--- DOCUMENT TEXT ---

The figure below plots cu as a function of a for this case.

 

Note that the change in utility increases at a decreasing rate. This is not surprising, since the function is quadratic with a negative quadratic term (-k1). This is a characteristic of all changes in portfolio composition. Given the nature of covariance matrices the s'*C*s will be positive for any set of changes represented by vector s. As long as the investor's risk tolerance is positive, k1 will be also, so that -k1 will be negative. We thus conclude that:

Portfolio revision is subject to decreasing returns to scale. The greater the magnitude of a revision, the smaller will be the rate of further increase in portfolio utility -- that is, utility will increase at a decreasing rate.

Note that k0, the first term in this expression, is equal to the net marginal utility of the swap. This is not surprising, since the marginal utility measures the effect on utility of an infinitesimal change in holdings.

 In this case, the maximum possible change in utility is obtained by swapping a large amount of the portfolio. The actual amount may be calculated directly. We seek the value of a at which cu is maximized. Since cu must have a positive slope at the origin and the slope must decrease with a, we need only set the derivative equal to zero:

dcu/da = k0 - 2*k1*a = 0

or

a = k0 / ( 2*k1 )

---

• **REQUIRED ACTIONS**
(a) Find every sentence in the passage on portfolio revision that contains the word "utility," and list them in the order they appear.
(b) Quote the passage on portfolio revision from "Note that the" up to and including "increase at a decreasing rate.".
The material after this point was taken from a separate source.

--- RECORDED DATA ---

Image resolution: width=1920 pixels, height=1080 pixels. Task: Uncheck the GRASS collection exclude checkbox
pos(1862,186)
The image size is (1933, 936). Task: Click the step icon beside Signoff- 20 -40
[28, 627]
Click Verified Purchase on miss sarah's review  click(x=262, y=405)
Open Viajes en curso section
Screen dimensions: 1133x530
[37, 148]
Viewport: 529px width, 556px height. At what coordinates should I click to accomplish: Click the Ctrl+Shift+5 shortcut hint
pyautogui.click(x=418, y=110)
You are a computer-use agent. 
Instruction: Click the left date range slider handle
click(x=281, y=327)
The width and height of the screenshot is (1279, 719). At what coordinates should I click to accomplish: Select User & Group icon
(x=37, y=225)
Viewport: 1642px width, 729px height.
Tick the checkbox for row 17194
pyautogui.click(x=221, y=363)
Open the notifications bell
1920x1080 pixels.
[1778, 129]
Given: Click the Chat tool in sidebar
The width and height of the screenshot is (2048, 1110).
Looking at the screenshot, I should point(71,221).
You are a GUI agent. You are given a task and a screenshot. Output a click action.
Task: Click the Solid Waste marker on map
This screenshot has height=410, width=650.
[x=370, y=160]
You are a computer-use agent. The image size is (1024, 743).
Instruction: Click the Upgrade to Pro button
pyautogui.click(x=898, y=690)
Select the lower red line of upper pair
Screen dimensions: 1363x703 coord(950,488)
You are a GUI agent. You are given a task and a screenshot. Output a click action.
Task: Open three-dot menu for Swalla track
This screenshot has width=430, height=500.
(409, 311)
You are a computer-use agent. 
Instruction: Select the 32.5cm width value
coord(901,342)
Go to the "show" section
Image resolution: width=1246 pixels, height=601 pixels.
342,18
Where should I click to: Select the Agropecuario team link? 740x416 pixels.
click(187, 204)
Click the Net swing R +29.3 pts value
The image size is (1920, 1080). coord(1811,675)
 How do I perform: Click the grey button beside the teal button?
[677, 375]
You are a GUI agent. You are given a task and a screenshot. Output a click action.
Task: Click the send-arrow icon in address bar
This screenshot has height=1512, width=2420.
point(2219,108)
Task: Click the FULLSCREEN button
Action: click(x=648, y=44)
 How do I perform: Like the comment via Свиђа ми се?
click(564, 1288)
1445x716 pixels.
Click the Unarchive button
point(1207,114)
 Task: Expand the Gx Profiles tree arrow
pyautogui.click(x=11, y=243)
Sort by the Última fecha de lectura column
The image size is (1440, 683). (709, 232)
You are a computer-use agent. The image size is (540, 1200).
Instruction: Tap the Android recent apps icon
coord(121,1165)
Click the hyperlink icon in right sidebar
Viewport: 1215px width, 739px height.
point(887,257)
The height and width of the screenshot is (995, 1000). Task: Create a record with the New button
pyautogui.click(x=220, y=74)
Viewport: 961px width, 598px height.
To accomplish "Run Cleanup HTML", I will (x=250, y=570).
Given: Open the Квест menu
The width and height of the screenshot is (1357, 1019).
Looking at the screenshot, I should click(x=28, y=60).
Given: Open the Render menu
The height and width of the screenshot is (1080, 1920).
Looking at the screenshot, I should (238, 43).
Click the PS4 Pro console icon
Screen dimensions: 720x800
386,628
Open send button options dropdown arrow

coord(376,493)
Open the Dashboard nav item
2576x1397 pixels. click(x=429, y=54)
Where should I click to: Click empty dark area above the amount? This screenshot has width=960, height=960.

---

• **EXERCISE SOLUTIONS**
(a)
1. Note that the change in utility increases at a decreasing rate.
2. The greater the magnitude of a revision, the smaller will be the rate of further increase in portfolio utility -- that is, utility will increase at a decreasing rate.
3. Note that k0, the first term in this expression, is equal to the net marginal utility of the swap.
4. This is not surprising, since the marginal utility measures the effect on utility of an infinitesimal change in holdings.
5. In this case, the maximum possible change in utility is obtained by swapping a large amount of the portfolio.

(b)
Note that the change in utility increases at a decreasing rate. This is not surprising, since the function is quadratic with a negative quadratic term (-k1). This is a characteristic of all changes in portfolio composition. Given the nature of covariance matrices the s'*C*s will be positive for any set of changes represented by vector s. As long as the investor's risk tolerance is positive, k1 will be also, so that -k1 will be negative. We thus conclude that:

Portfolio revision is subject to decreasing returns to scale. The greater the magnitude of a revision, the smaller will be the rate of further increase in portfolio utility -- that is, utility will increase at a decreasing rate.